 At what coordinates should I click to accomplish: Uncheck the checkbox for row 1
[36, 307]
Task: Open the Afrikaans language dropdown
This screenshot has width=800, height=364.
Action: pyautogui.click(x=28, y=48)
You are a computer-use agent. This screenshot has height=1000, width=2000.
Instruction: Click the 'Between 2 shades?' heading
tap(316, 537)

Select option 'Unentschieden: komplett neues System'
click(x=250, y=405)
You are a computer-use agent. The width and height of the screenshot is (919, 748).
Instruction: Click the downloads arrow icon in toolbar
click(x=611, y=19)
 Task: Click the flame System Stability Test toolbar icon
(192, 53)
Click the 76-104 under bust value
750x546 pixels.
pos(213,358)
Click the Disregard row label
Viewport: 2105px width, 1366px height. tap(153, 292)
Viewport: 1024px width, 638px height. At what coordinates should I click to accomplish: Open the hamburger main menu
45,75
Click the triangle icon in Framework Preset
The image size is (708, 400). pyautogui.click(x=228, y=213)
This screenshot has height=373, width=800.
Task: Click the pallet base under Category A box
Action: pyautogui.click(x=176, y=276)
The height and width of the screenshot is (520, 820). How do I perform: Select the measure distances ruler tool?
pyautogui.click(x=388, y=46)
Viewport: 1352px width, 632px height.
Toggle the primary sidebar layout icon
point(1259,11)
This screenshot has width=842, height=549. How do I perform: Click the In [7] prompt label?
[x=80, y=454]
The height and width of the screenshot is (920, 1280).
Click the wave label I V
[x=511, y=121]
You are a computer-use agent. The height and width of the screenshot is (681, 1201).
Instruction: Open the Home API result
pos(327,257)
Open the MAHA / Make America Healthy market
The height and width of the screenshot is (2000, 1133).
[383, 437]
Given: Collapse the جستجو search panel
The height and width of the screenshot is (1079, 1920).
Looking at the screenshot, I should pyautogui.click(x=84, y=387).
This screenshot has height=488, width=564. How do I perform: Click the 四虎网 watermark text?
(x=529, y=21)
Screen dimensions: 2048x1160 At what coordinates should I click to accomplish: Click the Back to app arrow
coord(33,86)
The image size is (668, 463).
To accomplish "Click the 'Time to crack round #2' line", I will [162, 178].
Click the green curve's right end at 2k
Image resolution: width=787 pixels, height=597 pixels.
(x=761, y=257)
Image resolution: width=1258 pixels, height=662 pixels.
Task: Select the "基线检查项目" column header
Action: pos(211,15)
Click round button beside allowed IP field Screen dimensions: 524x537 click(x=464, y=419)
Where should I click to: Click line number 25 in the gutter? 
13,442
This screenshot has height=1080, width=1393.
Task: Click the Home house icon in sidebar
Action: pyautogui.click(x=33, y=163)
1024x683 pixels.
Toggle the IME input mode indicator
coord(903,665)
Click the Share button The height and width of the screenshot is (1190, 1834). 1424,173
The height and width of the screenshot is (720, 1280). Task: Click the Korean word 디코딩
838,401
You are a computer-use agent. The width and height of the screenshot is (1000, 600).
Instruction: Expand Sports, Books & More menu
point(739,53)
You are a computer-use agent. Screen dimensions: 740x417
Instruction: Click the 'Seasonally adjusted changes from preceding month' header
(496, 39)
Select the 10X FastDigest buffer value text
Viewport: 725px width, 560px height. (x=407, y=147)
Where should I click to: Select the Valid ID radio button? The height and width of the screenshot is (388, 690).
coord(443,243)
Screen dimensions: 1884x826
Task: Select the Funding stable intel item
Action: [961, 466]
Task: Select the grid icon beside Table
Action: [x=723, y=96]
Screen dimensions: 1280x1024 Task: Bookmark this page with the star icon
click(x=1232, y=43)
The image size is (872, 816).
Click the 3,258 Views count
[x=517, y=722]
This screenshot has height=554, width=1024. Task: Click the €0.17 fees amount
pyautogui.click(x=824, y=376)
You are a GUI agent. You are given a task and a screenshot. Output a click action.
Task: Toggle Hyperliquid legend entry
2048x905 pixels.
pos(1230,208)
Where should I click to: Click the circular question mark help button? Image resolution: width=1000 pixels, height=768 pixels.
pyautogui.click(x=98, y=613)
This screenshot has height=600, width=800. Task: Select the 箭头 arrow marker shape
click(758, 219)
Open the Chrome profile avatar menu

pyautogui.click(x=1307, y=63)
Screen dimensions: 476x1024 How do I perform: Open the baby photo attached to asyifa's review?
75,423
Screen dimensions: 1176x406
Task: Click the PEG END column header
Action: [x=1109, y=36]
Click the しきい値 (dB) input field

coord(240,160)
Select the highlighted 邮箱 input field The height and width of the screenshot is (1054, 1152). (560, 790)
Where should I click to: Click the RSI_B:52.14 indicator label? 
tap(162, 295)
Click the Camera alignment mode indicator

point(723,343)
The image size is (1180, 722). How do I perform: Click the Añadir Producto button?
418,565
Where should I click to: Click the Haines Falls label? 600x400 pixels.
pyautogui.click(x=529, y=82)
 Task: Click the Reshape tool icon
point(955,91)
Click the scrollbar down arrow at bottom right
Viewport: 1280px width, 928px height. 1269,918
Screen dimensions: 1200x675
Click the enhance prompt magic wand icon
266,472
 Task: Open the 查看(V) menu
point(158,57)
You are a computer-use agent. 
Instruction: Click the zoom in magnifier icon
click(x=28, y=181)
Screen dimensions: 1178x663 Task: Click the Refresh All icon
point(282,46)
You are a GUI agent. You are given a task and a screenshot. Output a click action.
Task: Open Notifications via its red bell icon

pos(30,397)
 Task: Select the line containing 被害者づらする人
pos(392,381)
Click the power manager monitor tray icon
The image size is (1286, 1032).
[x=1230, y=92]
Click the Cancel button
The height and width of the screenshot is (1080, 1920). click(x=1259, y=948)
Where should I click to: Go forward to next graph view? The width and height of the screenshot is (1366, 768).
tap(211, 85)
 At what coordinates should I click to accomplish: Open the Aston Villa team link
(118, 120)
----------
• What to do:
The answer must be every line from the entries above that holds the string "round".

• Answer to this task:
To accomplish "Click the 'Time to crack round #2' line", I will [162, 178].
Click round button beside allowed IP field Screen dimensions: 524x537 click(x=464, y=419)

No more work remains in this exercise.